Con todo, esa fobia al turismo tiene, en las filas de nuestra izquierda, unos fundamentos que no guardan gran relación con esas multitudes que nos invaden en cuanto llega el solsticio de verano. Así, por ejemplo, ese enemigo del consumo que nos ha tocado en suerte como ministro de Consumo, Alberto Garzón, declaró a mediados de mayo en sede parlamentaria que el turístico era “un sector estacional, precario y de bajo valor añadido”. Y no lo hizo, sobra añadirlo, para poner de manifiesto su relevancia. No hay duda de que la ignorancia es muy atrevida, pero las palabras de Garzón reflejan algo más que el drama formativo de un ministro que necesita a todas luces mejorar: son la evidencia de un prejuicio fuertemente enraizado en la mentalidad de una parte de este gobierno y, por supuesto, de muchos de los grupos que le dan apoyo. Ven el turismo como una actividad depredadora del territorio regida por unos empresarios que tratan a sus trabajadores sin miramiento alguno. No negaré, claro está, que a lo largo de siete décadas se hayan cometido abusos. Pero convertir esas prácticas –que en general han sido corregidas– en una dominante resulta tan contrario a la verdad que no merece ni siquiera la pena detenerse en ello.

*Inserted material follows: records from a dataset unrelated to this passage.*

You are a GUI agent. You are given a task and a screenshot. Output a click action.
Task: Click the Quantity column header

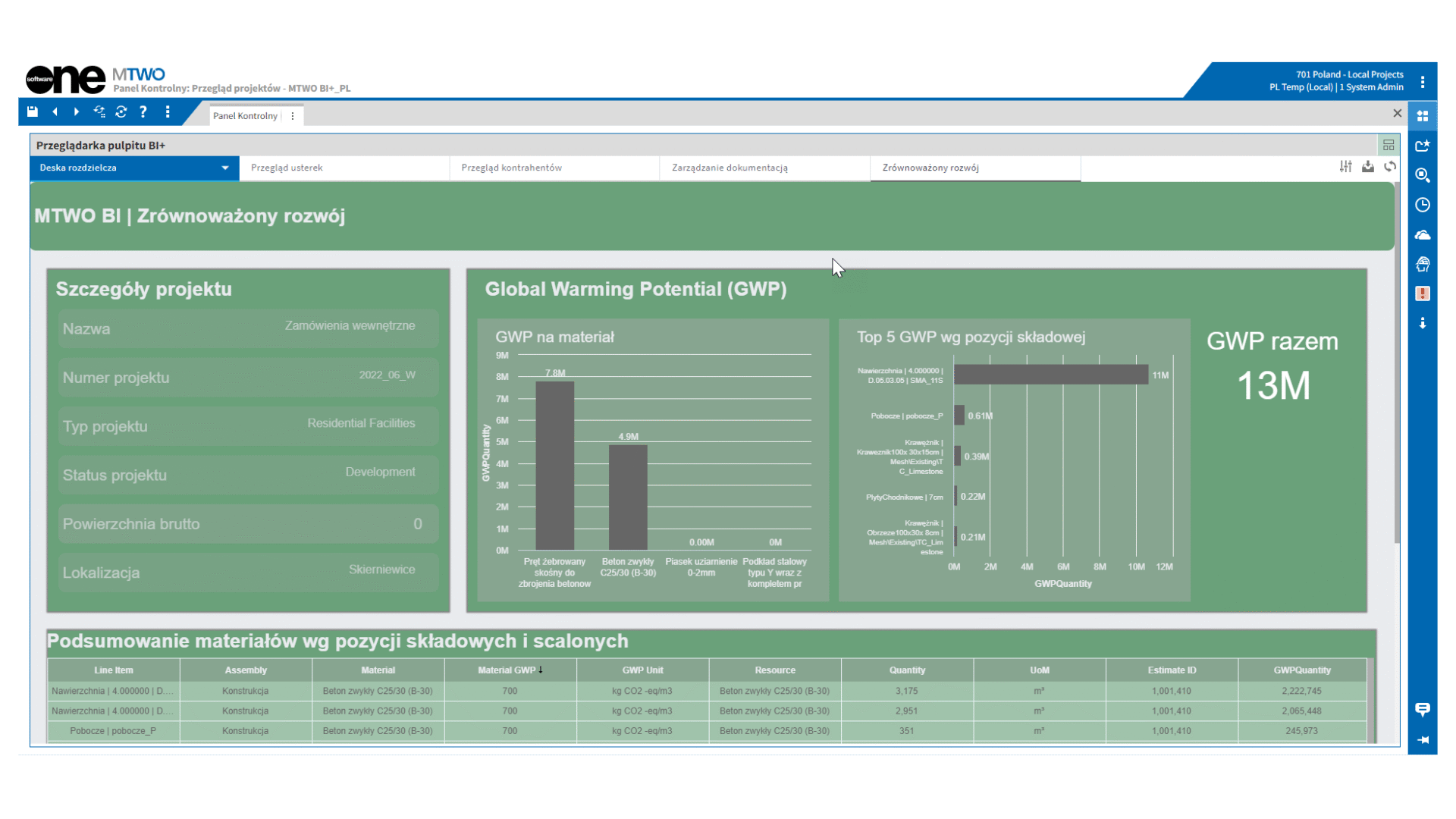tap(907, 670)
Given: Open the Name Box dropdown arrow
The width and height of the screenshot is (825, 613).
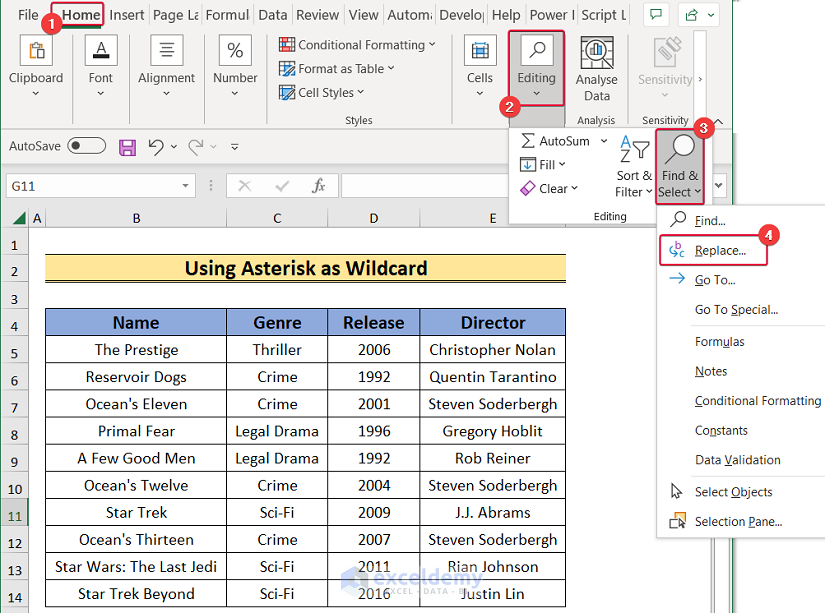Looking at the screenshot, I should [x=186, y=186].
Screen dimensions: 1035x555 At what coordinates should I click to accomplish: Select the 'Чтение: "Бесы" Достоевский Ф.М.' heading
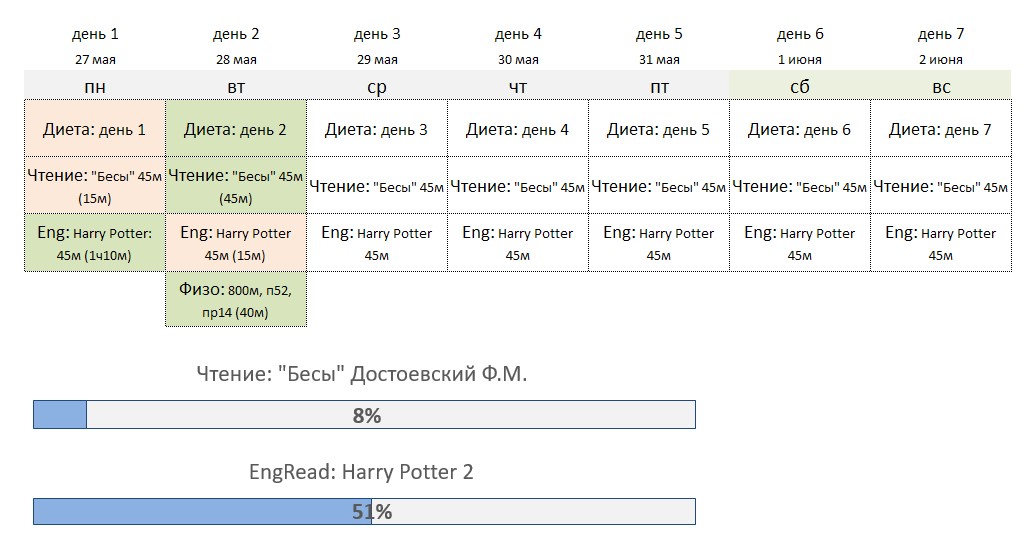(362, 374)
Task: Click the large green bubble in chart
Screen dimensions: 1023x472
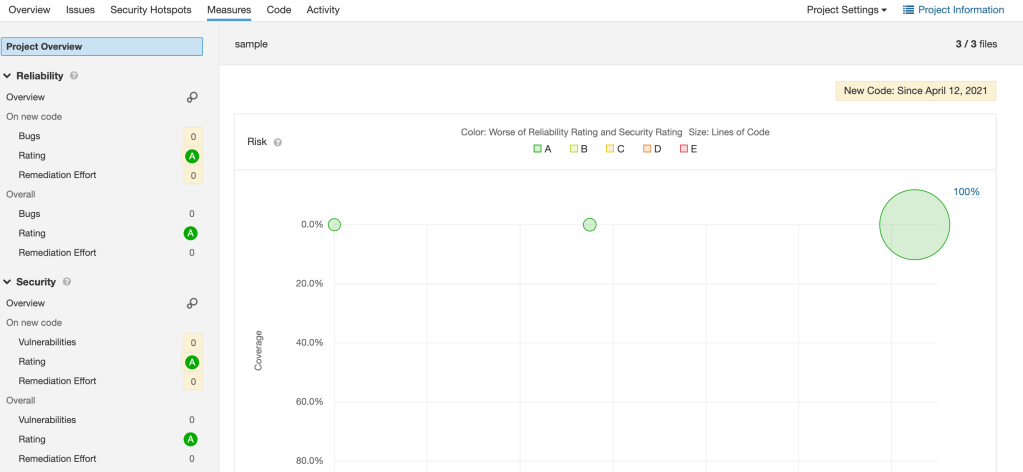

Por lo demás, no parece que el Gobierno vaya a enmendar con sus actos las palabras de su ministro. La inversión pública prevista para el turismo con vistas a la recuperación es netamente insuficiente –una séptima parte de lo necesario, a juicio de Exceltur–. Tal vez convenga recordar que fue este el sector que tiró del carro en la crisis de 2008. Y que apoyarle equivale a apoyar la restauración, el comercio, el transporte, la construcción, el ocio. O, lo que es lo mismo, a producir riqueza y empleo. No está el país para reservas ni experimentos. Sobre todo cuando el FMI pronostica ya una caída de porcentaje en el PIB nunca vista. Que encima dé la casualidad de que esa caída coincide con el PIB representado por el turismo sólo indica hasta qué punto este último, para España, es como el pan. Sí, bendito turismo.